Si è concluso con una condanna a 1 anno e 8 mesi, da scontare agli arresti domiciliari, il processo a carico di una paziente responsabile dell’aggressione ai danni di una dottoressa in servizio presso il Pronto Soccorso dell’Ospedale “Moscati” di Aversa. Secondo il giudice l’imputata è colpevole di minacce e lesioni personali, compiute nell’ottobre dello scorso anno presso il nosocomio normanno.
Da quanto emerso, la donna aveva minacciato di morte la dottoressa per poi lanciarle contro il monitor di un computer e una stampante, causandole una contusione al torace e un’escoriazione al braccio sinistro, lesioni giudicate guaribili in trenta giorni.
A rafforzare la rilevanza della spiacevole vicenda, che ha indignato profondamente sanitari e cittadini, è stata la decisione dell’Ordine dei Medici-Chirurghi e degli Odontoiatri di Caserta di costituirsi parte civile nel processo. Si tratta della prima volta che l’Ordine professionale interviene in un procedimento penale per lesioni ai danni di un medico.
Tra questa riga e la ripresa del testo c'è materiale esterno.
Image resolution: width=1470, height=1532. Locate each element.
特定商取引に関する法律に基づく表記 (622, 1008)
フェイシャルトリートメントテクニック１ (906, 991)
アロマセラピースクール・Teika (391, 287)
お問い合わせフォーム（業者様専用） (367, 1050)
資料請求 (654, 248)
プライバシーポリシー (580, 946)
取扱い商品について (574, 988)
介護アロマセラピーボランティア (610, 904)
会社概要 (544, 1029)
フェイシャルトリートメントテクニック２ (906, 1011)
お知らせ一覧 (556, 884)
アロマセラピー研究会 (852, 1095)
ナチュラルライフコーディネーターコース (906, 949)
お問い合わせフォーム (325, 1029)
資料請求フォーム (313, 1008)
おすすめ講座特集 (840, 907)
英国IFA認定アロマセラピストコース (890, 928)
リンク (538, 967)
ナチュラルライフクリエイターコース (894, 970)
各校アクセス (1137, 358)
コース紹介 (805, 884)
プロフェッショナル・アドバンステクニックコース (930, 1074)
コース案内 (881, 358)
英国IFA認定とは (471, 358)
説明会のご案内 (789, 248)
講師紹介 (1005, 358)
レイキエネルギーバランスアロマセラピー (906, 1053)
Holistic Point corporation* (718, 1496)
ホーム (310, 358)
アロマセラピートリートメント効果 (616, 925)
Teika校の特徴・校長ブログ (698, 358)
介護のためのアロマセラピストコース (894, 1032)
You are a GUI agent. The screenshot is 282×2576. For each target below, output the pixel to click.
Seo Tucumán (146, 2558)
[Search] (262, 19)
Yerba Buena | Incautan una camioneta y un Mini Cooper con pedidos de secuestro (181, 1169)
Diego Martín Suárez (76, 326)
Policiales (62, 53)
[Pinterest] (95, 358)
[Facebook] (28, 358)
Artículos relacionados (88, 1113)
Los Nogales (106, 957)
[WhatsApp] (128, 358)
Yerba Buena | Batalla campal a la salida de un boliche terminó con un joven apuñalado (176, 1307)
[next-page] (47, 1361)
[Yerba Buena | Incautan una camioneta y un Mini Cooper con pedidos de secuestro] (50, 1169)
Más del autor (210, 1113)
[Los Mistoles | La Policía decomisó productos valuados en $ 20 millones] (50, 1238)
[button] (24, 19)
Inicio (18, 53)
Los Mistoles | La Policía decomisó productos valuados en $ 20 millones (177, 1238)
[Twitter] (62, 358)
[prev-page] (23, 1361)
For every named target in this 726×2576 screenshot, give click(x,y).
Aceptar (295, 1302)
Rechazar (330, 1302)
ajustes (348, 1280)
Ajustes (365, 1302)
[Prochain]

La sentenza ha riconosciuto pienamente le ragioni delle parti civili, condannando la donna non solo alla pena detentiva, ma anche al risarcimento dei danni arrecati alla vittima e al pagamento delle spese processuali.
In relazione al numero crescente di aggressioni ai danni di sanitari, l’Ordine professionale ha richiesto alla Regione Campania una legge per garantire condizioni di sicurezza più stringenti nei luoghi di cura, sul modello di quanto già fatto da altre Regioni italiane.